An APK teardown of a One UI 8.5 build has highlighted a significant upgrade in Samsung’s anti-theft strategy. The update extends the reach of Identity Check, a system-level gate that requires biometric authentication for sensitive changes and potentially shuttering several thieves’ windows within minutes after a snatch.
APK Indicates That the Wider Identity Check Coverage Might Be Coming
Identity Check came to Android earlier this year, and Samsung’s already integrated it into its software with One UI 7. According to text buried in the code of One UI 8.5, the feature will protect even more areas of your phone and we’ll have to scan our fingerprints or faces every time we’re not in a trusted place (like home or work). So more settings and actions will be hidden behind mandatory biometrics if location context indicates the phone could be in danger.
Though the teardown doesn’t make it absolutely clear which toggles will be included at launch, the trend is obvious: Samsung is casting a wider net around security-critical controls. That approach is meant to thwart common methods of theft such as quickly disabling tracking, changing account credentials, or modifying the lock functionality before the owner can respond.
Remember that teardowns show features under development and language placeholders, not final release notes. Yet the uniformity of the Identity Check messaging points to an intentional expansion, rather than a minor tweak.

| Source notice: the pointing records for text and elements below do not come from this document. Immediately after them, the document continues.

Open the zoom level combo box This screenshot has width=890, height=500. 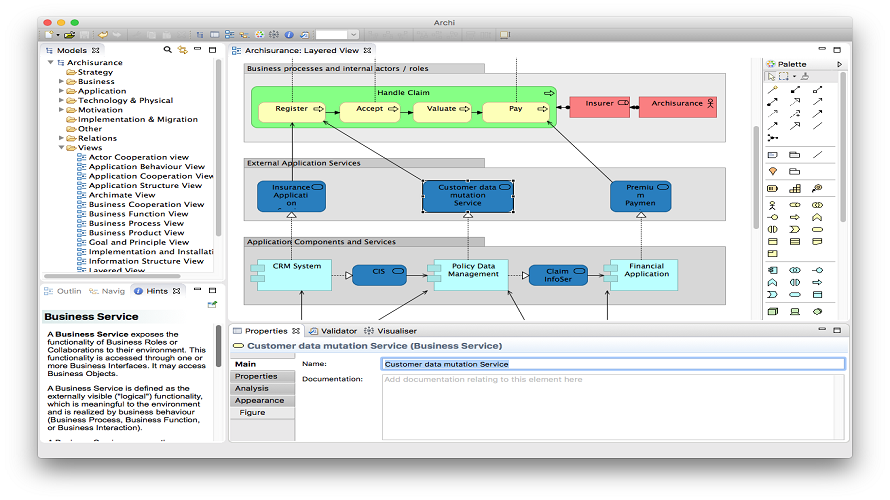pos(337,35)
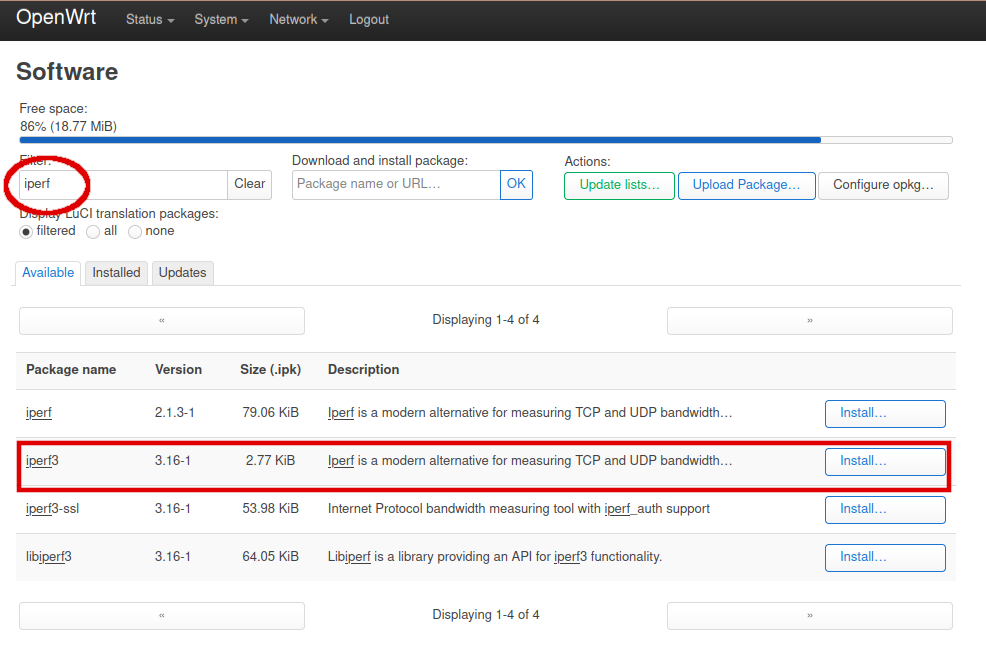986x649 pixels.
Task: Select the 'filtered' translation radio button
Action: point(27,231)
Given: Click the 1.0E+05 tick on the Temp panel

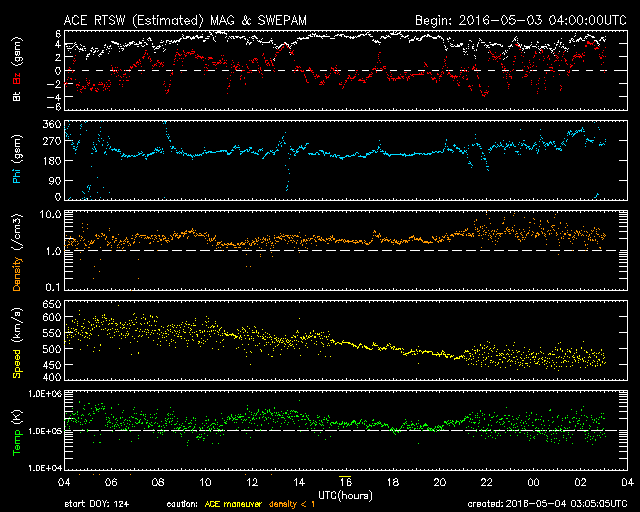Looking at the screenshot, I should point(45,431).
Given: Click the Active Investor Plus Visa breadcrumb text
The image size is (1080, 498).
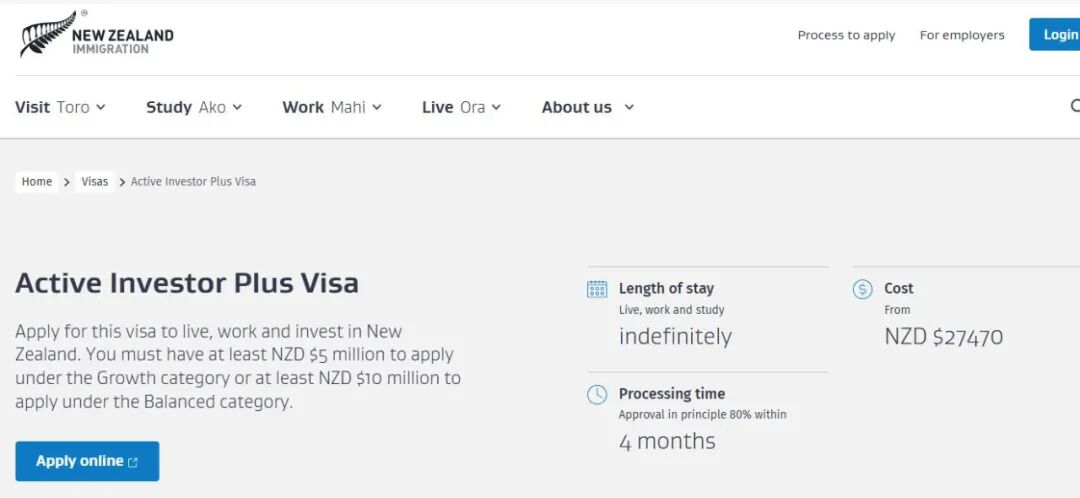Looking at the screenshot, I should click(x=193, y=182).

Why This Matters in Real-World Phone Theft Scenarios
Phone snatches move fast. Investigations by prominent publications have demonstrated how thieves are doing so-called shoulder-surfing of passcodes in bars, then locking victims out by promptly changing account settings. Apple’s Stolen Device Protection, announced earlier this year, added more biometric checks and time delays for certain sensitive changes, and Google detailed Theft Detection Lock at its developer conference, which automatically locks when device intelligence detects a grab-and-run.
Samsung’s Identity Check covers the same window of vulnerability but relies on location context and biometrics. By requiring verification when you’re not at a trusted location, it eliminates much of what security thinkers call “day zero” moves after a theft. It is also an extension of carrier-level IMEI blacklisting and crowdsourced finding via the Android Find My Device network.
There’s just a very basic reason behind the necessity of complexity: the more gates you build between a thief and key settings, the more likely it is you retain control long enough to find or possibly remotely lock your device. There are no speed bumps too small when seconds make a difference.
Setup Still Manual and That’s a Weak Link
There’s one catch: the APK evidence indicates that Identity Check will still not be activated by default. Instead, owners will need to enable it and set up trusted locations for it to reap its full benefits. That’s a usability choice, but it leaves a huge amount of protection for many people on the table because they simply never go into settings.
If you’re using One UI 7 or later, you can start getting ready now:
- Open Settings.
- Go to Security and privacy.
- Tap Lost device protection.
- Tap Theft protection, then Identity Check.
- Toggle the feature on and add places where extra prompts aren’t necessary.
The setup only takes a minute and silently applies security-enhancing features to your device in the background.
Security teams frequently point out that opt-in features have significantly lower adoption than default-on controls. If Samsung is looking for mass uptake, adding Identity Check to the onboarding or after a significant update could deliver more, in real terms.
How It Fits the Wider Android Security Push
The One UI 8.5 tweaks fit into a larger platform transition. Google has been locking down theft protections across Android with additional locks, fiercer factory reset protection, and sturdier account recovery barriers. Samsung’s angle puts an additional layer of policy—context-aware, if you will—and solidifies biometric checks as the default route for high-risk actions.
For Galaxy owners, the implication is clear: turn on Identity Check and keep an eye out for One UI 8.5 to start rolling out. Should the expanded coverage fall as expected, your daily routine will remain unchanged from inside your home — but once your phone leaves a few square blocks of trusted perimeter, there will be fewer walls cracked and doors left ajar to entice the thief.
Like with all features found in code, final behavior can change before release. But the direction is clear — One UI 8.5 should prove to be a real upgrade for theft-resistance, not just a visual one.